Poring through decades of diaries, we gain profound reflection, introspection, and nuance into Shandling's legacy, personality, and sense of self-worth. The results are vulnerably emotional but not too sentimental or assumptive. While it's Apatow's longest film at 259 minutes, it's surprisingly investing and rewarding, despite its intense focus on a deeply depressed, distressed individual. Its beating heart empowers— rather than detracts from —its emotional searching. Shandling influenced nearly every self-referential modern-comedy but rarely found peace. Thankfully, Apatow provides a lovely, thoughtful, soulful tribute.
1. Knocked Up (2007)
While 40-Year-Old Virgin established Apatow's ascension, it was Knocked Up, his sophomore feature, that informed his future. Ironically, this involved delving into his past. In this fresh, funny take on the rom-com format, we follow an unwitting couple— stoner slacker Ben (Seth Rogen) and career-focused Alison (Katherine Heigl) —who partake in a drunken one-night-stand that turns serious with Alison's pregnancy. Opting to keep the baby, they spend months together, finding a spark they never expected. There's a grounded realism to Knocked Up separating it from several broader, more bombastic comedies.

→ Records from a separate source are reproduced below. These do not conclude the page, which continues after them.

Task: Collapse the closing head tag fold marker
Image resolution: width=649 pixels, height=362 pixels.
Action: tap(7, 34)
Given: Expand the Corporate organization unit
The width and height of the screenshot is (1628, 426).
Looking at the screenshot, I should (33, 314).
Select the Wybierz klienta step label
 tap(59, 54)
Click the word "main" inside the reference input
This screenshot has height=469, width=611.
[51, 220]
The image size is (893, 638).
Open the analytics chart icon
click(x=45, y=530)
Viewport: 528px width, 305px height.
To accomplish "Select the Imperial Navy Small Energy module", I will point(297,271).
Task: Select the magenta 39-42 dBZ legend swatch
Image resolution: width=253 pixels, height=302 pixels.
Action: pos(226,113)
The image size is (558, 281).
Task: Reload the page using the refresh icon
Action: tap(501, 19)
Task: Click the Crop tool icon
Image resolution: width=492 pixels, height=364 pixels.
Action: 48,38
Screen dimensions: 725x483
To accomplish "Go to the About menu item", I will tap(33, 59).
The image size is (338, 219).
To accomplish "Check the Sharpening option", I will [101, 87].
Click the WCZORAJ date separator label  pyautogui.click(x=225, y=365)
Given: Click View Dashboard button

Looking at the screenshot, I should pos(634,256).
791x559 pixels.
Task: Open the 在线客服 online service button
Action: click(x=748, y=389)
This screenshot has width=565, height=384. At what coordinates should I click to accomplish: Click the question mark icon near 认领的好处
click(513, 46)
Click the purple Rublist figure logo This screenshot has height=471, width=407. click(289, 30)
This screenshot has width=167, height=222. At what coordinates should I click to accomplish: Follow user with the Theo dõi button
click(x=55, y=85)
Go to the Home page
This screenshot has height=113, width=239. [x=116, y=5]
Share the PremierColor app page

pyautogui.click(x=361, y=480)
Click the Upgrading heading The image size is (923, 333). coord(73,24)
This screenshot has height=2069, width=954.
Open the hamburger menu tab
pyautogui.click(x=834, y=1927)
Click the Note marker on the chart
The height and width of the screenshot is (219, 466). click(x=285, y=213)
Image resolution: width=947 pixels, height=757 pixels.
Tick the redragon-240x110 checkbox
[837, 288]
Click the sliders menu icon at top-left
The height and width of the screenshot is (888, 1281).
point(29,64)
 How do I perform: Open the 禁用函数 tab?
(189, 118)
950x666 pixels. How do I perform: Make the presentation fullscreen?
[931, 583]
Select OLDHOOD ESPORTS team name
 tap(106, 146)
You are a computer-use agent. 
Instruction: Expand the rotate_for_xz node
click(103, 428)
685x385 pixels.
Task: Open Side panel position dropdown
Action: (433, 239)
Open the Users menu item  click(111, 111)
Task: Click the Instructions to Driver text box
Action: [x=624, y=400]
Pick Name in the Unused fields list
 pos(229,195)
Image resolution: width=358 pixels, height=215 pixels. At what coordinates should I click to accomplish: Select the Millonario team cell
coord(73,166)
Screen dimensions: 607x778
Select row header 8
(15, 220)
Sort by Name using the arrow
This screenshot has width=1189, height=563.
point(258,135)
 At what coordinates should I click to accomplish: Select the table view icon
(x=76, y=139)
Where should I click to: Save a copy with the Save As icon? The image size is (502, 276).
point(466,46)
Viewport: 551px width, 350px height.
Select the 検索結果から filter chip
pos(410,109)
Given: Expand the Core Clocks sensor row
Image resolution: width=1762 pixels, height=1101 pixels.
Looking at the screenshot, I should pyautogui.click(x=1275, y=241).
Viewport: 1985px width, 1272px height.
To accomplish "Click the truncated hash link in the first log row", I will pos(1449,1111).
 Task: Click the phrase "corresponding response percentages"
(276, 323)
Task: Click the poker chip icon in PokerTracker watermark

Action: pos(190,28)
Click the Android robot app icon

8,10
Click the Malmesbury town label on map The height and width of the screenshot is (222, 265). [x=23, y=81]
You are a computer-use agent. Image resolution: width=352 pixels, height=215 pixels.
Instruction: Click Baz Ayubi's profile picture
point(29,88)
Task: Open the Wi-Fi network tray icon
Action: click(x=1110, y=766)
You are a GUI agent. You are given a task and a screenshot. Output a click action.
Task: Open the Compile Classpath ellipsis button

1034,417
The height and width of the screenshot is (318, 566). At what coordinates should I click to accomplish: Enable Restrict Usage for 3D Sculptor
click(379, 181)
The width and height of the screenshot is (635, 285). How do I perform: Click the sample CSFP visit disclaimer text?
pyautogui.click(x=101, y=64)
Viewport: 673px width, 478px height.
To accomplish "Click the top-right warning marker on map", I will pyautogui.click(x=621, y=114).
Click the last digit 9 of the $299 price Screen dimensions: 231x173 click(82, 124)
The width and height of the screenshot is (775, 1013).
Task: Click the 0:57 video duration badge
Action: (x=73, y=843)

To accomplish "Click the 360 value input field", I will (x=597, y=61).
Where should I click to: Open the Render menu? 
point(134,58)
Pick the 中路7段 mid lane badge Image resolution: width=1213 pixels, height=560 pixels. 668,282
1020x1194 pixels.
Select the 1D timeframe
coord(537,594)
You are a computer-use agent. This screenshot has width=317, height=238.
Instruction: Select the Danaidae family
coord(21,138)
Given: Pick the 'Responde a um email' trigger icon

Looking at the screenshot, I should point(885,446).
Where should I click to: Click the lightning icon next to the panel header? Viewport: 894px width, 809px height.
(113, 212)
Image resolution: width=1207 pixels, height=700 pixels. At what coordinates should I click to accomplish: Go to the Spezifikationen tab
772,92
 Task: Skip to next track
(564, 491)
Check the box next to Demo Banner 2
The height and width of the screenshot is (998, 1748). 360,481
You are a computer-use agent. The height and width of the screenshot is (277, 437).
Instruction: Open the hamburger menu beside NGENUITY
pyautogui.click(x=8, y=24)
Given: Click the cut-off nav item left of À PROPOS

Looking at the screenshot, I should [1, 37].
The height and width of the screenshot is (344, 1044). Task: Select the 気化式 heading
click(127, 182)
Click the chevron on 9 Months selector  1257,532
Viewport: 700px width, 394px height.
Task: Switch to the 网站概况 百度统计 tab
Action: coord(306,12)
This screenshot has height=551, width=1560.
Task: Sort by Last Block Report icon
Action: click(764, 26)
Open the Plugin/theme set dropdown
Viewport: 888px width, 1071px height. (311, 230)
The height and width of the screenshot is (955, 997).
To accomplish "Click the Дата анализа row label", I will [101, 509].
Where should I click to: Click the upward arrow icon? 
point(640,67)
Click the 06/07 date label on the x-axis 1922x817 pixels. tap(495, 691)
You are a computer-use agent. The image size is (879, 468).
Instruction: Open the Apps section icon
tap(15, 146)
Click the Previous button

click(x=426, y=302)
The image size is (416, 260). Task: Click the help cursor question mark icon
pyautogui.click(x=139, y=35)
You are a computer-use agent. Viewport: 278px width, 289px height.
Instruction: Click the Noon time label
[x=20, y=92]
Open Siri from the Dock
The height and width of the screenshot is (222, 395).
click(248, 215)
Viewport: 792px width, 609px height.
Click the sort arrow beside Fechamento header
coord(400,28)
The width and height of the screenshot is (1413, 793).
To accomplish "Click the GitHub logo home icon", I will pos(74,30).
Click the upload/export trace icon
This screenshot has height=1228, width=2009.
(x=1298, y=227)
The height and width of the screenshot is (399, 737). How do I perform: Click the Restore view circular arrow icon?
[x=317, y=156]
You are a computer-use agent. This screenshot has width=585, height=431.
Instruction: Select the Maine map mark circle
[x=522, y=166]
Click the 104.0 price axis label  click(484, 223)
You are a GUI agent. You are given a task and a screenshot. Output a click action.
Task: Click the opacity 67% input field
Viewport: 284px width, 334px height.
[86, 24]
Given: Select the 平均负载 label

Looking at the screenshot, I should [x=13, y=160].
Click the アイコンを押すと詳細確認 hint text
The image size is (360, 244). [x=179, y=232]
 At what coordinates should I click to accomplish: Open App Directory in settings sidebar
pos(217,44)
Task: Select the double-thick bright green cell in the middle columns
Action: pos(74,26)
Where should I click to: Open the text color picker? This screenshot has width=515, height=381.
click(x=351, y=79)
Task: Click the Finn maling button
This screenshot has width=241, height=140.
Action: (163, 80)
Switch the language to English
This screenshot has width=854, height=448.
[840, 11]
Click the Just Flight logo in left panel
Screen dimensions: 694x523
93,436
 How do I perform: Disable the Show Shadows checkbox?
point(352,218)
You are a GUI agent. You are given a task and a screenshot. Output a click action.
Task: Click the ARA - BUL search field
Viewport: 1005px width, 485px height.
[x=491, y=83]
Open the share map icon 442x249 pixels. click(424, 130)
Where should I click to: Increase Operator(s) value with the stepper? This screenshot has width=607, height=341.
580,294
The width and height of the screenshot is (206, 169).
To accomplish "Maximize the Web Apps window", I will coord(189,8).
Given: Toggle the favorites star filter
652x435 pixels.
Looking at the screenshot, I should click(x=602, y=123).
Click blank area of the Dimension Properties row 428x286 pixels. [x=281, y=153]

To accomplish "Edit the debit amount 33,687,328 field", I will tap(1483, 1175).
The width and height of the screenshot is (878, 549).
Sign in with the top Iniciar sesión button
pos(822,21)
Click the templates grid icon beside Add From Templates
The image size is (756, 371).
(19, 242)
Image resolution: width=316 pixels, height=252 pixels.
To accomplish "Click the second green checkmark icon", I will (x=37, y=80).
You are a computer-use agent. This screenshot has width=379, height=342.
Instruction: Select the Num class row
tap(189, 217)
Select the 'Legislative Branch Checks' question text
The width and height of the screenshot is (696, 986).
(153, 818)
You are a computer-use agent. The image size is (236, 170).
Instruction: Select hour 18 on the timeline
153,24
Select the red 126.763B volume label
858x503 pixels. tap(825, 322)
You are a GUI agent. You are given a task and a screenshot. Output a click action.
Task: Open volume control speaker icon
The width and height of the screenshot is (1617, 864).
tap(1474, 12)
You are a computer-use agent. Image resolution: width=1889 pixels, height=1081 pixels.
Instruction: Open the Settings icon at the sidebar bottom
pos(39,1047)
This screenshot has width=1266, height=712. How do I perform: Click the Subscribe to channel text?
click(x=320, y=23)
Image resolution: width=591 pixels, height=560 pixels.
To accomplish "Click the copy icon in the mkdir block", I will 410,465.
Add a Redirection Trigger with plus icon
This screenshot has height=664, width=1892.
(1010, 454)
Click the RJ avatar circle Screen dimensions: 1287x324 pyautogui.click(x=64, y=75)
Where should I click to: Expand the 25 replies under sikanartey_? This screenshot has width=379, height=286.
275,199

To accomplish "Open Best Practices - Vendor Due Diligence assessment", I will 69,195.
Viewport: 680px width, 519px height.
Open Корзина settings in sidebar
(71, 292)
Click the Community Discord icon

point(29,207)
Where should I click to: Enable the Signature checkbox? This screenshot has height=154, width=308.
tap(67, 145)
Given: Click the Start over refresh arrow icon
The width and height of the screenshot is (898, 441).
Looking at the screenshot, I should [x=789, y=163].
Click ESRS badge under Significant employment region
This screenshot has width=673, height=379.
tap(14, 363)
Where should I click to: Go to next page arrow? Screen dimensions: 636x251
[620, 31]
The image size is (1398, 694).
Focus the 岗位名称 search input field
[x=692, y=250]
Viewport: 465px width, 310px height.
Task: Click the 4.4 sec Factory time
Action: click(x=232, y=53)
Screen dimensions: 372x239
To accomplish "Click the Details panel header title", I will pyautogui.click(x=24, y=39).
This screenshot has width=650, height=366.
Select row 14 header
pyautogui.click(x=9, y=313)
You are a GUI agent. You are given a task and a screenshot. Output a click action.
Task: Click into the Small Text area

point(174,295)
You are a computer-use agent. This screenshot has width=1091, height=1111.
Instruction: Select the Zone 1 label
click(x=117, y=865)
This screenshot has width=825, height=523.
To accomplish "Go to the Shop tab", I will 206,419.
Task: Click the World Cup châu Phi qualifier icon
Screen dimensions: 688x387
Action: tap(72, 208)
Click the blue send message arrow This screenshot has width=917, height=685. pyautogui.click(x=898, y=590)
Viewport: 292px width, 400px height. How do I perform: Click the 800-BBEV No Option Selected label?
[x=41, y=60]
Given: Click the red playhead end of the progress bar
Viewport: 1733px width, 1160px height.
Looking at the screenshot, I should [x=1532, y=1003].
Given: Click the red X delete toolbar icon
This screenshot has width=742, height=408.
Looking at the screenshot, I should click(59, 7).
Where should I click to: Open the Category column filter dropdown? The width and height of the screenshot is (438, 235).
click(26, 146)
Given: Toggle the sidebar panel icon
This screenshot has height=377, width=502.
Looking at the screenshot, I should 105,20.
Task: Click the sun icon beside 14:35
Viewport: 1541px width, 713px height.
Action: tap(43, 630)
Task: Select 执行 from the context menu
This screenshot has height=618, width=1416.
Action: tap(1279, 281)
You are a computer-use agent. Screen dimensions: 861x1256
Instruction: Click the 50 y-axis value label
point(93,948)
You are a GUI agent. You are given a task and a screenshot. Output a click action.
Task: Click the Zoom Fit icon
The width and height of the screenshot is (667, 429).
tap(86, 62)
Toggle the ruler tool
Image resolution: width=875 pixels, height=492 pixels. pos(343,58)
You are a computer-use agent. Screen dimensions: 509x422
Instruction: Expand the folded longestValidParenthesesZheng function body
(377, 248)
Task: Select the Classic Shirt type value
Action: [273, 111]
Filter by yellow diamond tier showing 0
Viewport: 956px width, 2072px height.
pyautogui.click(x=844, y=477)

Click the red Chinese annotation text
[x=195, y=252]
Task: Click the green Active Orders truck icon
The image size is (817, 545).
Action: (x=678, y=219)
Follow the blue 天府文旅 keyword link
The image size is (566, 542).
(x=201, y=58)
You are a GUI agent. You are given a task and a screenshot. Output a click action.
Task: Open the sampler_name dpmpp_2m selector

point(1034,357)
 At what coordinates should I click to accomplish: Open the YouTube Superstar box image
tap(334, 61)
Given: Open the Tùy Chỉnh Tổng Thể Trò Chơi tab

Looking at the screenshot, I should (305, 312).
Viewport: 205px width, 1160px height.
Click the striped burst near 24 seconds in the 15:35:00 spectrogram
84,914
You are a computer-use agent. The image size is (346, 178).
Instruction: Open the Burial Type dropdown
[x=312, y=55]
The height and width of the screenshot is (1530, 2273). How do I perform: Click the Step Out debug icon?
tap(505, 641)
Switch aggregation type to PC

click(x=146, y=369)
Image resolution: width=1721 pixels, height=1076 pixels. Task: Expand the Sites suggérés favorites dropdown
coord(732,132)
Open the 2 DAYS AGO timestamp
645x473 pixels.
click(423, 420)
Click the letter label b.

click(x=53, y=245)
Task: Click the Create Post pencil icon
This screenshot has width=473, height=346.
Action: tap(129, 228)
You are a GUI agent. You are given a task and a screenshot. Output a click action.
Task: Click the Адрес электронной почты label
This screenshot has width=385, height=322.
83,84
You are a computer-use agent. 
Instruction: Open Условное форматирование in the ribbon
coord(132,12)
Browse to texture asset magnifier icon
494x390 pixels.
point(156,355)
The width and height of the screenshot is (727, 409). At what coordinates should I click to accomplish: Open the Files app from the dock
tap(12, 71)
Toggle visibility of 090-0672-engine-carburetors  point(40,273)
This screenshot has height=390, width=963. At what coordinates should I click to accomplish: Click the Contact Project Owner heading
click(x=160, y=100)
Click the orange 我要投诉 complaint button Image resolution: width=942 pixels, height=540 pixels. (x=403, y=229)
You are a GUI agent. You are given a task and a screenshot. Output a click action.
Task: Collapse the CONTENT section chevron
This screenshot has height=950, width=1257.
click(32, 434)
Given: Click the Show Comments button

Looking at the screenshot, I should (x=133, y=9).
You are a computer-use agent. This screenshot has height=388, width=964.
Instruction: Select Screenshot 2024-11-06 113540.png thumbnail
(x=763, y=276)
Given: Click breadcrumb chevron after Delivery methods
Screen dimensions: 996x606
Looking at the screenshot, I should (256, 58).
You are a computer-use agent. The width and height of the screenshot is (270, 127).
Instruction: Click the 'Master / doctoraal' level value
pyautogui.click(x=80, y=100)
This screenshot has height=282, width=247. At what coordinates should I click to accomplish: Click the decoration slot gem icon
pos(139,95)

Like 40-Year-Old Virgin, Judd Apatow infused warm affability to his crudely funny/specifically down-to-earth stylings, creating an enjoyable blend of improvised raunchiness and winning rom-com sentimentality. Aided by Rogen and Heigl's sparkling chemistry, which found the honesty and poignancy which made these two unexpected lovers so likable, Knocked Up discovered the premise's heart and humor, particularly when focused on naturalistic moments during this nine-month time-lapse.
This attention-to-details made Knocked Up more disheveled than other comedies. But, in this case, for the better. These moments weren't merely funny but effectively tender, giving an uncommon slice-of-life feel. Though not faultless, this formula created an immensely endearing rom-com, solidifying Apatow as a premiere filmmaker.